33:53 - And it’s actually one of the conditions of our success in this attack scenario.
33:59 - Attack here glitches the MTVEC register CSR and after the value get glitched because it just a boolean value, even one big change, will be changed the condition of this register, right? And the looped core, you’ll be point somewhere into IMEM and the special payload which we discussed before will be executed, this R shellcode.

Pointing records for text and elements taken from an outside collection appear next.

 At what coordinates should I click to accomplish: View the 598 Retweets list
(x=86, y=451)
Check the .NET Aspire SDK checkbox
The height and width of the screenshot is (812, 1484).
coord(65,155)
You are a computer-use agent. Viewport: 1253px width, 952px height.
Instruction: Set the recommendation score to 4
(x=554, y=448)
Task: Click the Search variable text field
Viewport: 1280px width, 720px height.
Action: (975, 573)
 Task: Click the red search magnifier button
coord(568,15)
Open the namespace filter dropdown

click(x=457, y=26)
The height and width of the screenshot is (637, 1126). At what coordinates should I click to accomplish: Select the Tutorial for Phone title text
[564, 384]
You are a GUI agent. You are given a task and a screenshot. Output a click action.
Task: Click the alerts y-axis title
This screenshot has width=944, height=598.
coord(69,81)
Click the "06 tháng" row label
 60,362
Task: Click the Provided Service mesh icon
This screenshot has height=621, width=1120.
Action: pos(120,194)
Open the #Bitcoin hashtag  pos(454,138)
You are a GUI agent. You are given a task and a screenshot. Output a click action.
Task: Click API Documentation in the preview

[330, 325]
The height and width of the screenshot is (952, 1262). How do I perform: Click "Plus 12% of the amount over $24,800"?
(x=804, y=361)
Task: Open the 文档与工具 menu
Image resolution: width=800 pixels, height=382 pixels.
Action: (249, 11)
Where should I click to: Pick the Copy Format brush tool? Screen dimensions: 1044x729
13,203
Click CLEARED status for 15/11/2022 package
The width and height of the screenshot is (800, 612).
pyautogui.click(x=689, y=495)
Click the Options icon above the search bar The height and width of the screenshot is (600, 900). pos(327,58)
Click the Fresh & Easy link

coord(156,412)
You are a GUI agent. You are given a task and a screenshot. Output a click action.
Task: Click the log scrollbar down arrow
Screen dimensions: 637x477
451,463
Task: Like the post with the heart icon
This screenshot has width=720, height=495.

34:32 - So it’s very interesting and stable attack scenario.
34:36 - The test that went in different ways, and I will be explaining how we actually created the fault injection attack in the next slide.
34:45 - But before we move there one thing you need to remember, because MTVEC register has a new page, it’s very likely that the change of one bit will end up and generate an address point in the middle of the NOPs and IMEM.
35:01 - And it’s exactly why we need the fault injection attack.
35:05 - And we experimented with a different type of fault injection attacks, clock glitching, voltage glitching, and actually we try to chip shooter and with a NOP SLED, it’s actually possible, but most stable and in our case because we experiment with U4 boards and ChipWhisperer.
35:27 - And it is U4 board with RISC-V Silicon CPU on it.
35:31 - So we are actually able to reach very stable point with the clock glitching attack.
35:39 - So on this oscilloscope diagram you exactly see the glitch happens with the clock technique.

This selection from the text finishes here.